Razorcake review writers are not paid. Review contents are not always promotional. There is some history there, some personal information about a band, or an understanding of a broader timeline of the music that can give readers insight into a bigger picture. Occasionally, a review will walk us through an album in some detail and contribute some fun trivia along the way.

So find out why the cod is being soaked in lye and what night Polish sausage is served while you enjoy these reviews that come as almost mini-stories of albums and bands that you may not be as likely to find in many other places.

–Andrew Wagher


In 2010, David and Christine Wolf had to replace the equipment that was stolen when their Chicago house was broken into.
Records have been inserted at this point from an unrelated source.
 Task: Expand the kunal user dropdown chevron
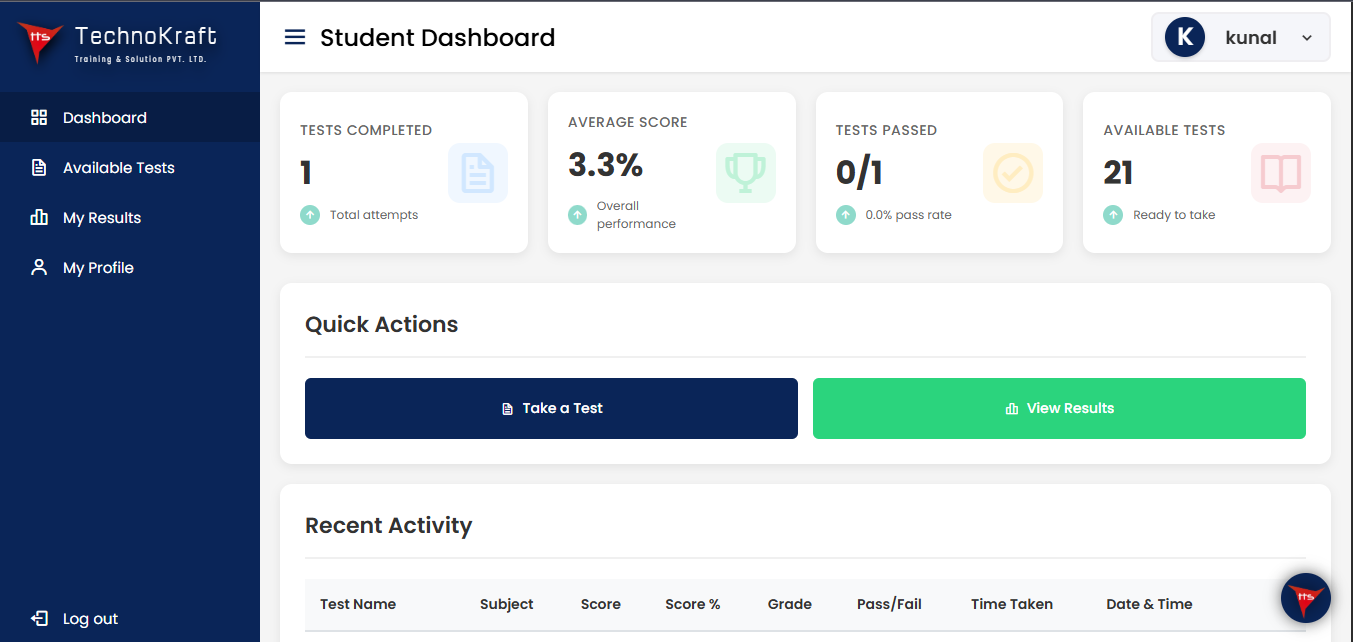[1306, 38]
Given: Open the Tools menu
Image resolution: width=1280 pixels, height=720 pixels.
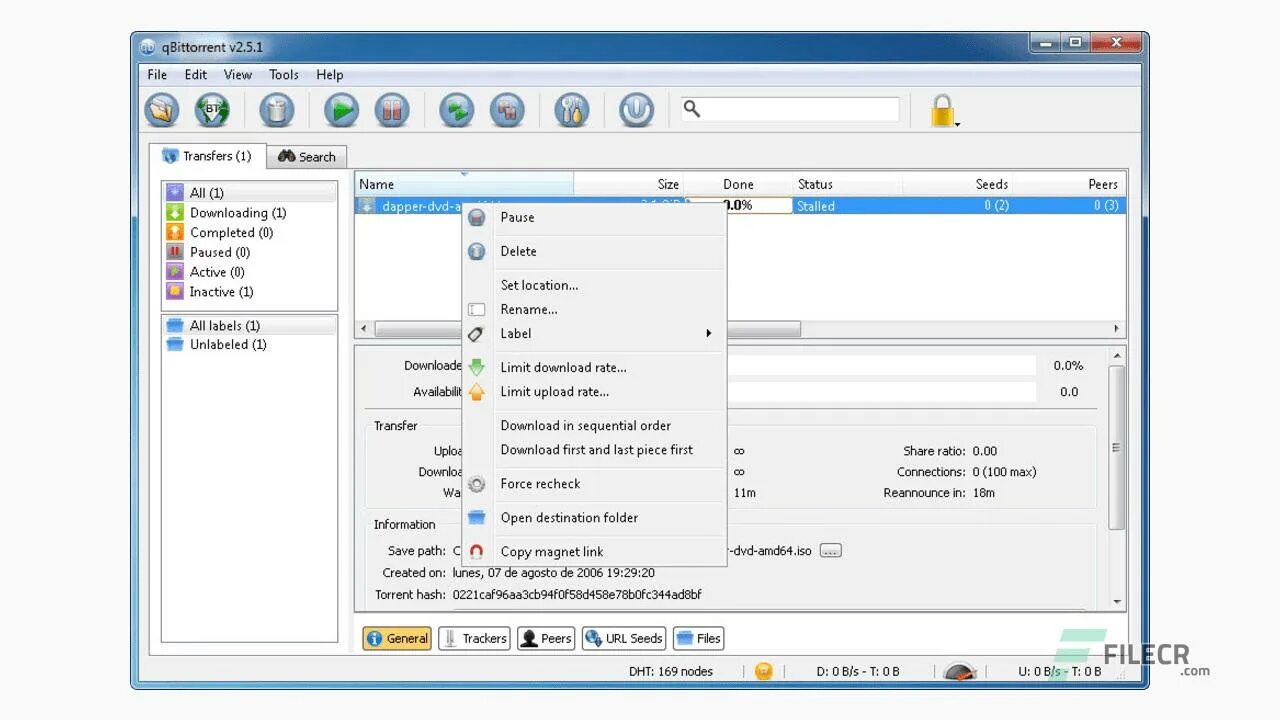Looking at the screenshot, I should click(x=283, y=74).
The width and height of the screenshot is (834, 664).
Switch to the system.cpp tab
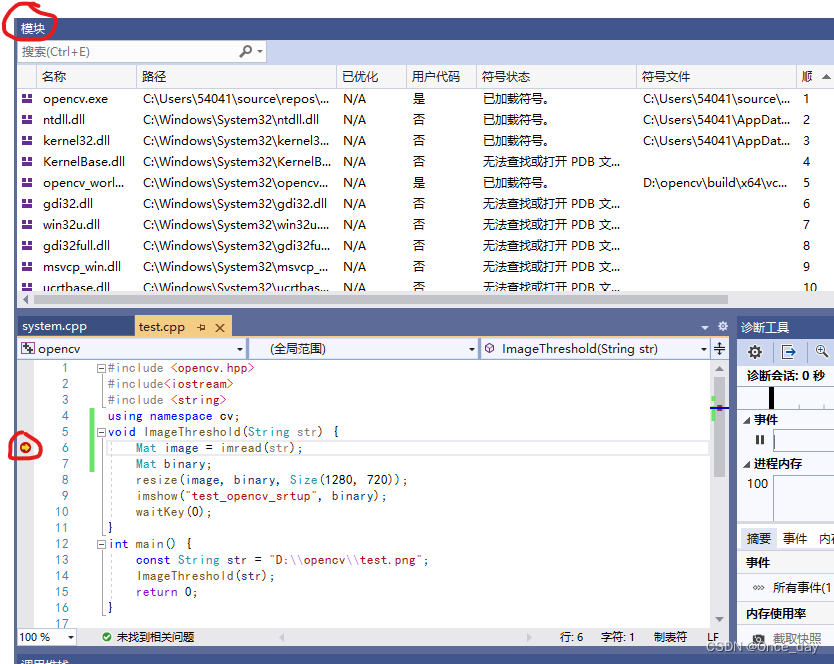point(56,326)
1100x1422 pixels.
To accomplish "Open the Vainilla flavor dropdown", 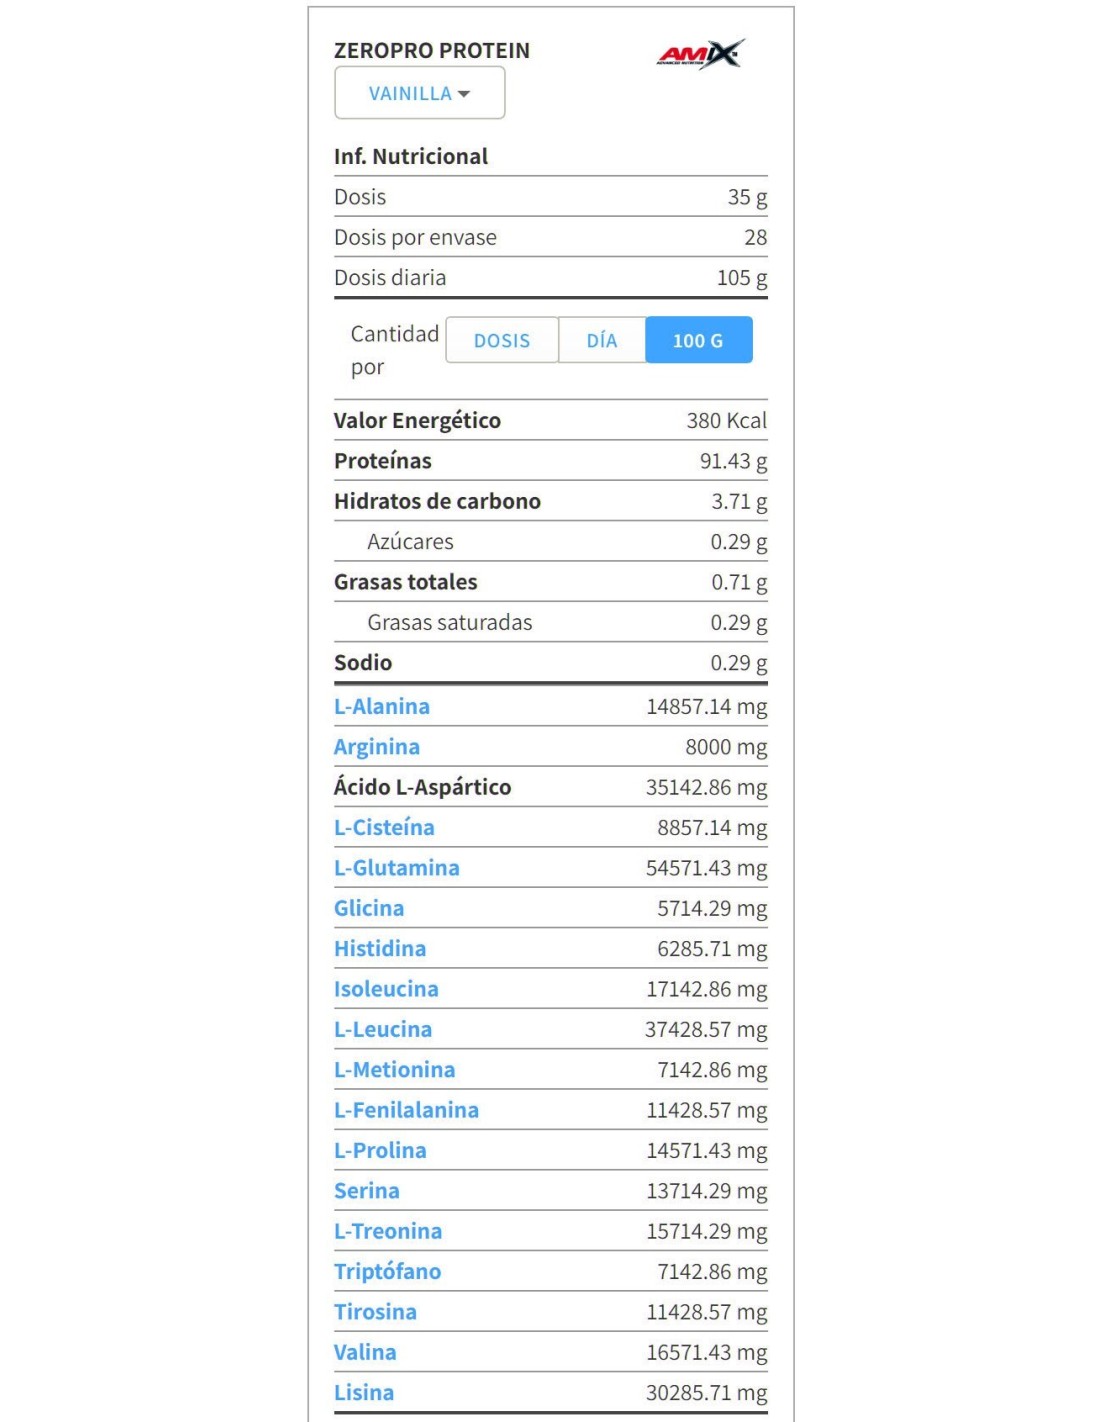I will pos(419,93).
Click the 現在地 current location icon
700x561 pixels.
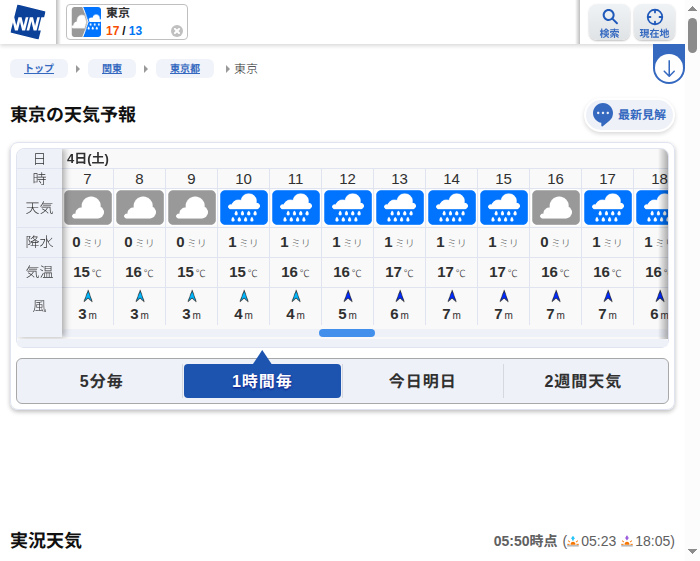pos(655,22)
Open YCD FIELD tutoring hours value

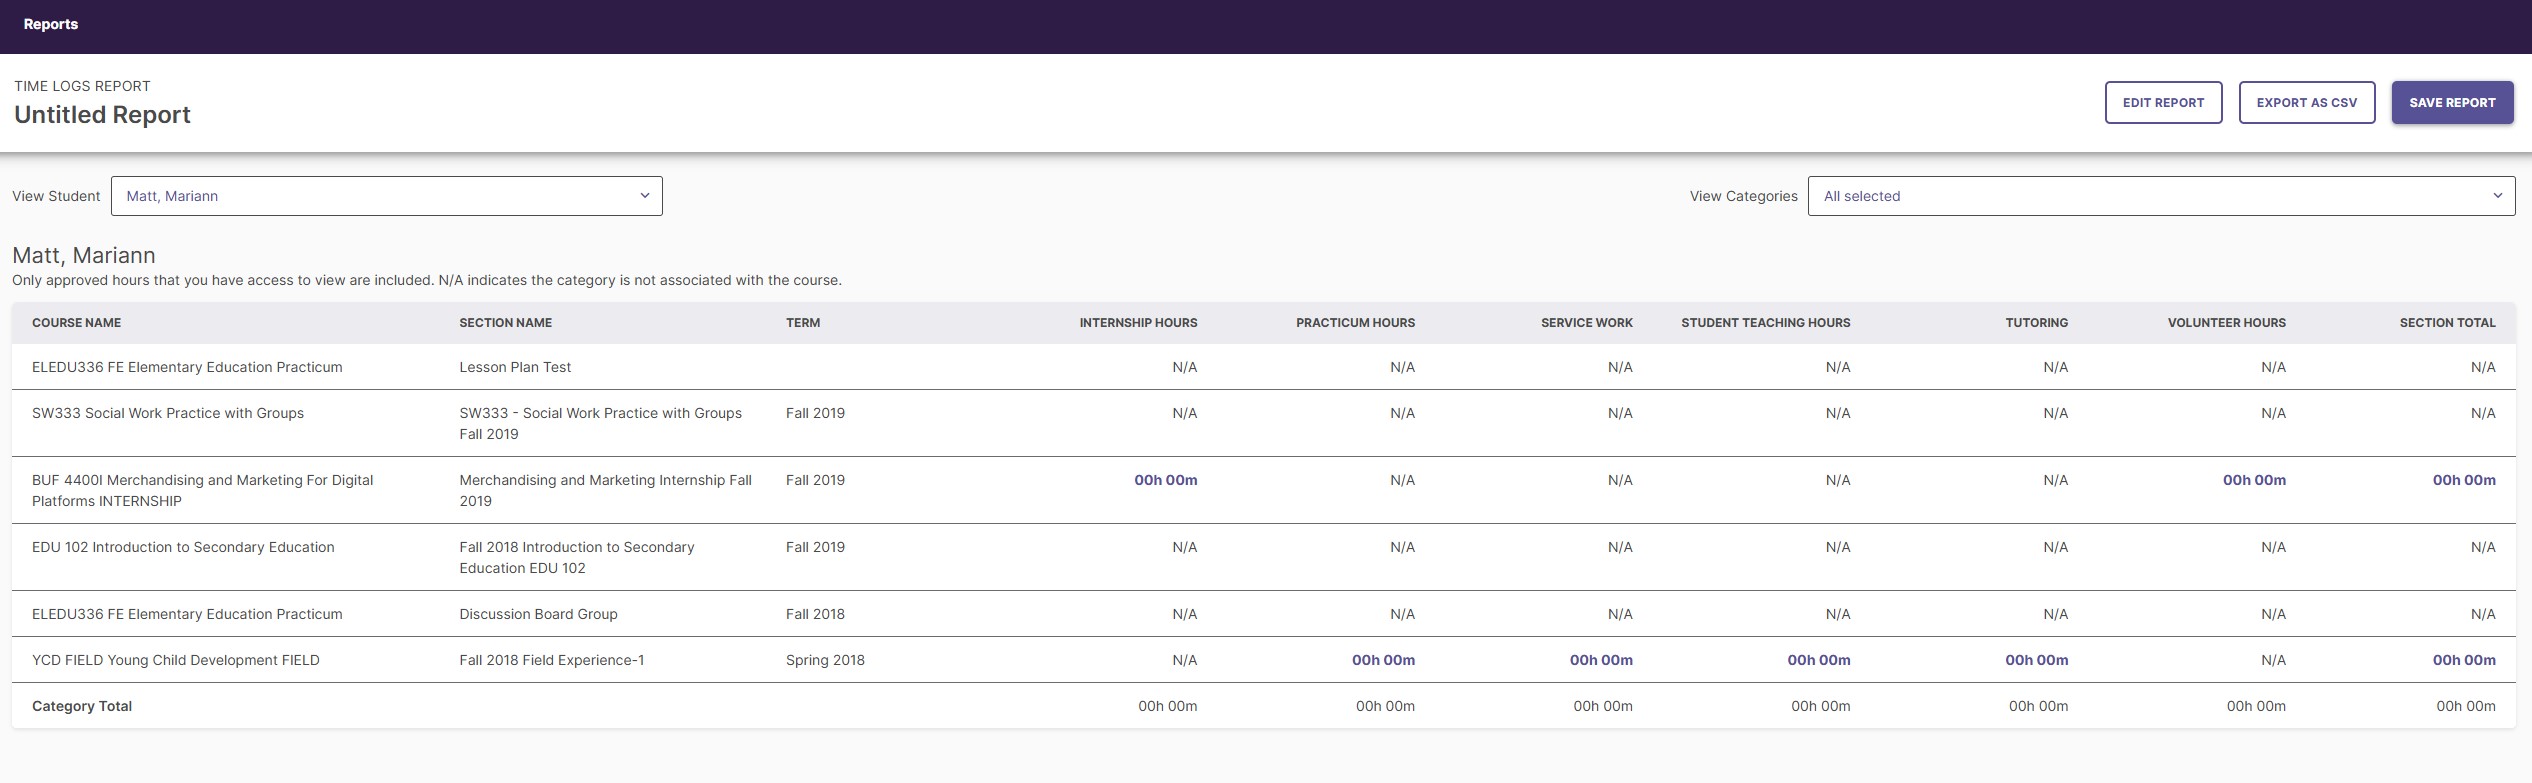point(2036,660)
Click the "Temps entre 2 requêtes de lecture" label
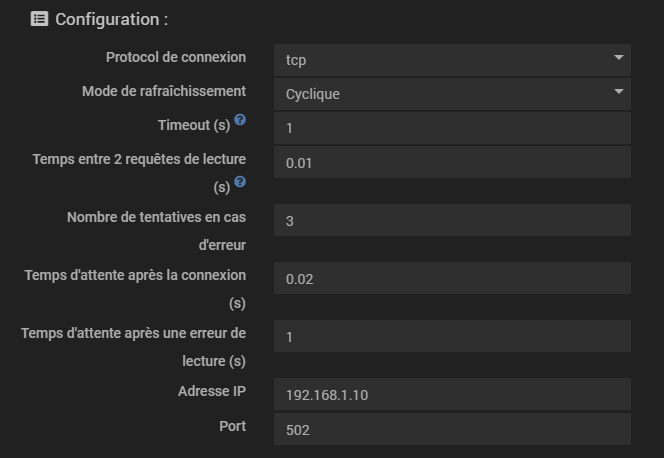The width and height of the screenshot is (664, 458). [x=139, y=159]
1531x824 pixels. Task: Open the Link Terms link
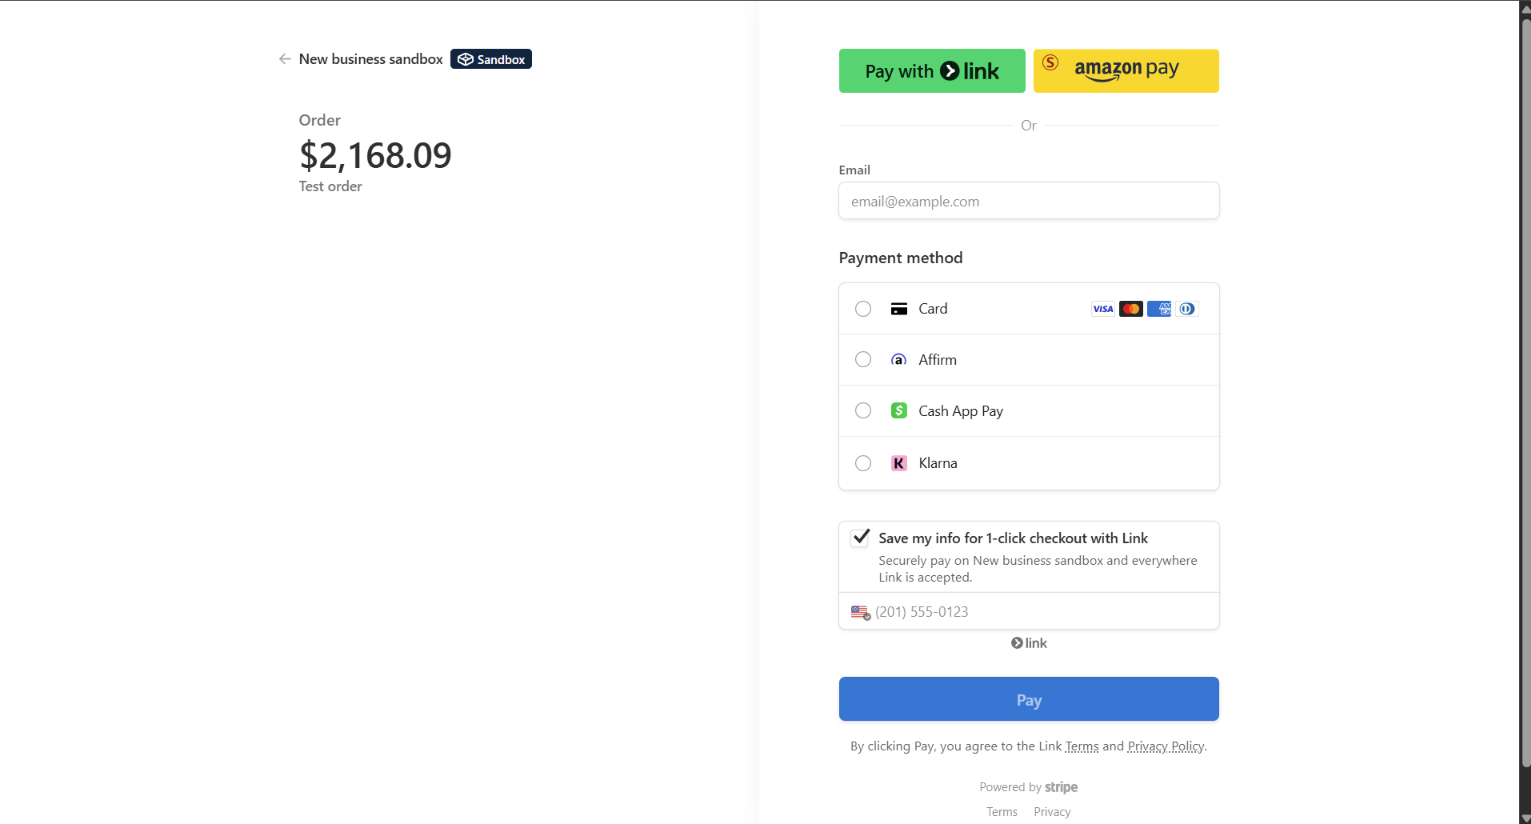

They wound up building a home studio, where their band Daylight Robbery recorded their gritty second album, Ecstatic Vision, on a Tascam 38 tape recorder. The album’s lyrics come from people balancing adult responsibilities with playing in a DIY band; rebuilding while sorting out memories and trying not to dwell in the past; asking questions like, “What’s the point?” and “Where do we go from here?” While the lyrics are taking stock, the music pushes forward, vibrant, faster, urgent, with David and Christine both sounding more confident and engaged on the mic. Like their first album, Through the Confusion, Ecstatic Vision has ten songs, but it’s five minutes shorter, wrapping up after twenty-eight minutes with the choppy, jolting “Grassroots,” one of the few new songs that hasn’t jettisoned the band’s new wave influence for spacious, propulsive Australian garage like Radio Birdman or Eddy Current Suppression Ring. It’s not that Daylight Robbery sound like a different band, it’s that they’ve avoided the “same thing, not as exciting” sophomore trap by putting out a record that is rawer and punker, the live-to-tape closeness (and muffled drums) making it easy to mistake for the lost demos of some awesome L.A. by way of Australia band, circa 1979. A retooled dynamic compensates for the downgrade in fidelity. In this claustrophobic recording, the guitar parts have a stronger delineation between riffs and leads, and the band creates the signature space between David’s dark, desert/surf leads and the counting-trees-flying-by-on-the-highway momentum of Christine’s bass and Jeff’s drums by minimizing overdubs. If Confusion was the sound of running down the middle of a dark street, trying to gauge the closeness of your pursuer’s footsteps over the pounding of your heart, Vision is peeking out of a gangway, panting, knife pulled, hoping that the person chasing you runs past. Keep fighting, Daylight Robbery. –Chris Terry (Residue, residue-records.com)

FRIENDS OF DOROTHY: No Sex on Paul Fashion Street: 7”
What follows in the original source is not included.